Origins apart, civil
defence was the progenitor of civil protection. Hence it is tempting, and
perhaps legitimate, to think in terms of an evolutionary process from one to
the other. Is civil defence, perhaps, the darker reality and civil protection a
more optimistic one in terms of the human condition? Is such an interpretation
justified in terms of social, organisational and institutional evolution? Does
evolution of any kind naturally bring us to a happier, more adjusted state? In
this case, perhaps: civil defence is, after all, linked to warfare and
conflict, while the raw material—more properly the core material—of civil protection tends to be a more morally neutral
set of phenomena associated with natural disasters and unanticipated failures
of technology. It is also the defence of civic values against any enemy,
whether morally neutral or not.
"Man's
inhumanity to man / Makes countless thousands mourn!" wrote Robert Burns
in 1785. In that sense, it was inevitable that civil defence would never go
away. Indeed, it could be regarded as the ethical face of warfare. Or could it?

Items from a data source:

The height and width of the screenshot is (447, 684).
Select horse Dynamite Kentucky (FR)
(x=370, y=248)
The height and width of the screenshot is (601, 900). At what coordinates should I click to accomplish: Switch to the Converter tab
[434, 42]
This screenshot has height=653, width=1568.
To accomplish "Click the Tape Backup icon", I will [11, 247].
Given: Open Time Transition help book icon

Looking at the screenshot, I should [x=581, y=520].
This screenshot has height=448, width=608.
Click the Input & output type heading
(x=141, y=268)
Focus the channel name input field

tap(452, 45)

==

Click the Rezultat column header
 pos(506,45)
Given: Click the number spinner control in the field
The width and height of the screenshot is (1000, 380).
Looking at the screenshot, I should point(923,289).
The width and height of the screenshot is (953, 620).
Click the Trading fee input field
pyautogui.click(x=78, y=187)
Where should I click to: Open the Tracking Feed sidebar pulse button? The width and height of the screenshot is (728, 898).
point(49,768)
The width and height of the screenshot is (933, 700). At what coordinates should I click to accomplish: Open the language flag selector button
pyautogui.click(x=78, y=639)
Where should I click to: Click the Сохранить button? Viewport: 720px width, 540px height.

▶ What to work on
Retype the stretch of the civil protection passage from "Origins apart, civil" through "neutral or not.".

▶ Output for this exercise
Origins apart, civil
defence was the progenitor of civil protection. Hence it is tempting, and
perhaps legitimate, to think in terms of an evolutionary process from one to
the other. Is civil defence, perhaps, the darker reality and civil protection a
more optimistic one in terms of the human condition? Is such an interpretation
justified in terms of social, organisational and institutional evolution? Does
evolution of any kind naturally bring us to a happier, more adjusted state? In
this case, perhaps: civil defence is, after all, linked to warfare and
conflict, while the raw material—more properly the core material—of civil protection tends to be a more morally neutral
set of phenomena associated with natural disasters and unanticipated failures
of technology. It is also the defence of civic values against any enemy,
whether morally neutral or not.